Quelles sont les principales conclusions de ces travaux ? 
M. H. :
Nous analysons l’évolution de l’état de santé des personnes qui connaissent une hausse « d’un écart-type » des facteurs de risques, c’est-à-dire celles dont l’exposition passe, par exemple, de la médiane aux 20% des personnes les plus exposées. En cas d’augmentation des contraintes physiques entre 2013 et 2016, la délivrance d’analgésiques en pharmacie augmente de 6,6%. Celles d’opiacés et de médicaments traitant les troubles musculo-squelettiques progressent respectivement de 10% et de 5%. De même, l’augmentation des facteurs de risques psychosociaux entraîne une progression de 13,3% des délivrances de psychotropes en pharmacie, de 7,2% pour les opiacés, et de 5,1% pour les analgésiques. Ce sont des effets statistiquement significatifs. On note aussi que les femmes consomment plus de médicaments que les hommes pour traiter les troubles musculo-squelettiques lorsque leurs expositions physiques augmentent. 
On observe aussi une forte corrélation entre les expositions professionnelles et la hausse des absences pour maladie. La probabilité d’être placé en arrêt de travail augmente de 6% en cas de hausse des expositions physiques, et la durée moyenne des arrêts augmente de 1,8 jours par an et par salarié. Pour les risques psychosociaux, la probabilité augmente de 18% et la durée des arrêts de 2,3 jours par an et par salarié.
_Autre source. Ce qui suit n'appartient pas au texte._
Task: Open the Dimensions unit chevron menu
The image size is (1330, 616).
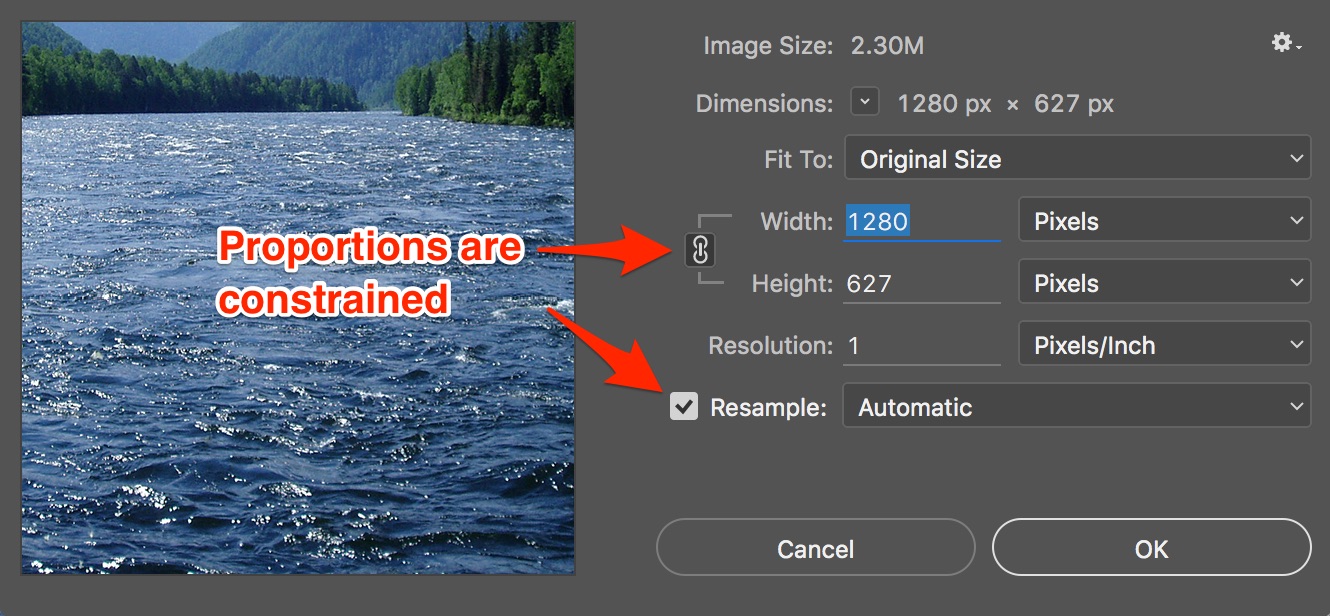Action: tap(865, 102)
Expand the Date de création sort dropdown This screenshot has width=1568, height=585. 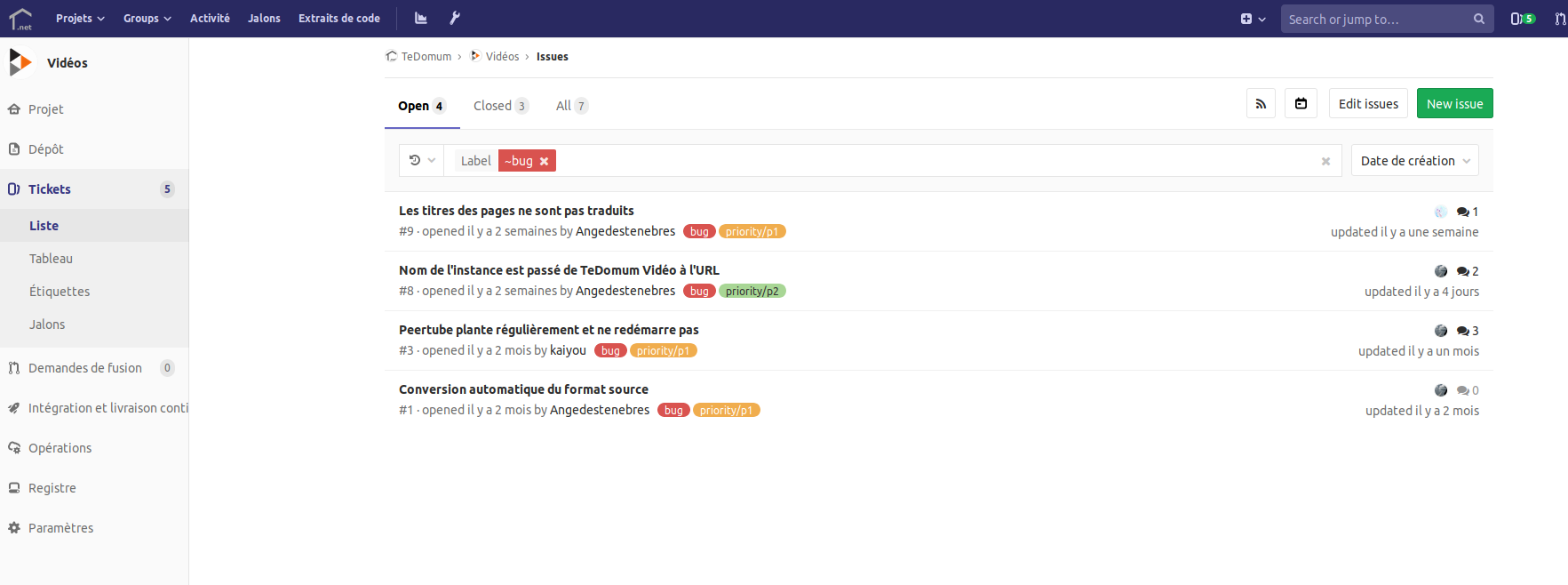(1414, 161)
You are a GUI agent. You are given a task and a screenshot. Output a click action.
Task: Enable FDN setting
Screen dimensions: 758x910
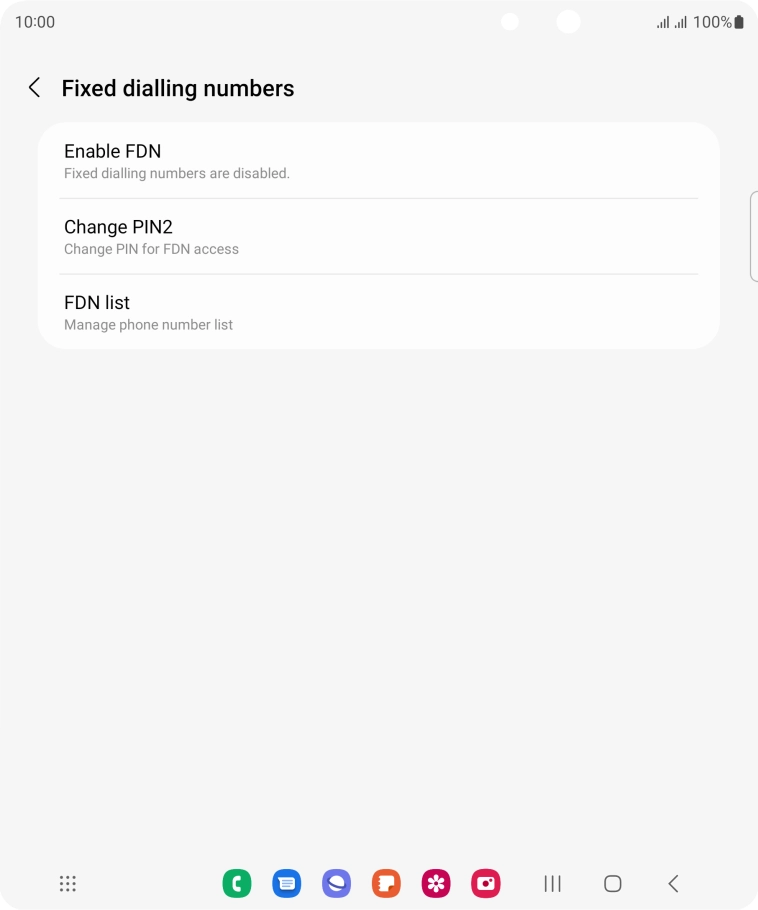click(x=378, y=161)
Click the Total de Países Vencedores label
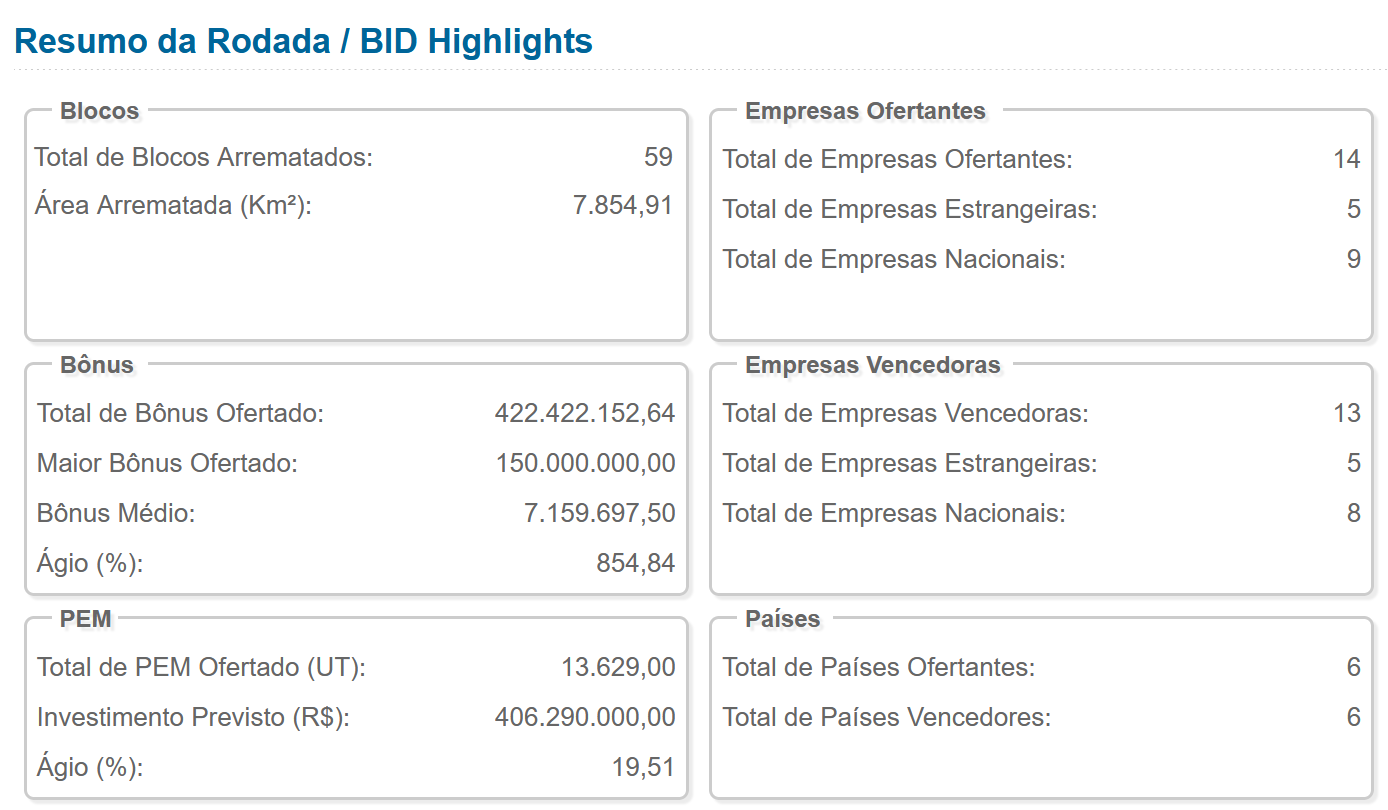This screenshot has height=810, width=1388. pos(886,718)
Quels enseignements peut-on en tirer, en matière de politiques publiques ? 
M. H. :
Ces données permettent d’alimenter le débat public sur la nécessité d’améliorer les conditions de travail. Notre étude montre de manière très concrète comment les expositions professionnelles entraînent une hausse des recours aux soins, un effet qui est loin d’être négligeable. Nous ne sommes pas allés jusqu’à chiffrer le coût de l’ensemble de ces soins, mais c’est un exercice qui mérite d’être fait.
L’étude offre des pistes intéressantes pour cibler les actions de prévention sur certaines populations. Chez les femmes de plus de 45 ans en particulier, l’augmentation des expositions est, plus fortement que pour le reste de la population, associée à une détérioration de l’état de santé perçu, à des limitations d’activité et à des arrêts de travail pour maladie ordinaire.


Sur le plan statistique, ces résultats permettent-ils d’établir un lien de causalité entre expositions professionnelles et dégradation de la santé ? 
M. H. : 
La nouveauté ne consiste pas à montrer qu’il existe ou non un lien de causalité entre le travail et la santé, car ce point fait déjà consensus dans la communauté scientifique. L’enjeu, c’est de réussir à quantifier les effets des expositions professionnelles sur la santé, tout en atténuant certains biais, tel que le biais dit du « travailleur sain ». Les personnes en mauvaise santé étant moins susceptibles d’être en emploi et, lorsqu’elles le sont, d’être exposées aux conditions de travail les plus difficiles, il en résulte généralement une sous-estimation de l’impact des conditions de travail sur la santé. 


Quelles sont les perspectives scientifiques ouvertes par cette étude ? 
M. H. :
En poursuivant le suivi des différentes cohortes dans le temps, nous pourrons  examiner les effets des expositions professionnelles sur des pathologies pouvant apparaître à moyen terme, comme certains problèmes cardio-vasculaires voire certains cancers. A l’avenir, il sera également possible d’analyser plus finement les effets spécifiques des différents types d’expositions professionnelles. Ces nouvelles données offrent de nombreuses perspectives d’études et sont à la disposition des chercheurs.